[ABOUT THIS EXERCISE]
Provide a character-exact reproduction of the lines from the line with "Click the Give" to the end of the entries.

[EXERCISE MATERIAL]
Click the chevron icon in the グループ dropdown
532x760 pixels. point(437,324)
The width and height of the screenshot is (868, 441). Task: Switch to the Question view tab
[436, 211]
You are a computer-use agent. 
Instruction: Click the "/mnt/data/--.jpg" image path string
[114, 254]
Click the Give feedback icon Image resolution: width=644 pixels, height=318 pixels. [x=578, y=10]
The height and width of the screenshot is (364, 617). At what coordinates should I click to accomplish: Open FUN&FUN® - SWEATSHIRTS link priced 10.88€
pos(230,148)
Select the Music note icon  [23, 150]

[OUTPUT FOR THIS TASK]
Click the Give feedback icon Image resolution: width=644 pixels, height=318 pixels. [x=578, y=10]
The height and width of the screenshot is (364, 617). At what coordinates should I click to accomplish: Open FUN&FUN® - SWEATSHIRTS link priced 10.88€
pos(230,148)
Select the Music note icon  [23, 150]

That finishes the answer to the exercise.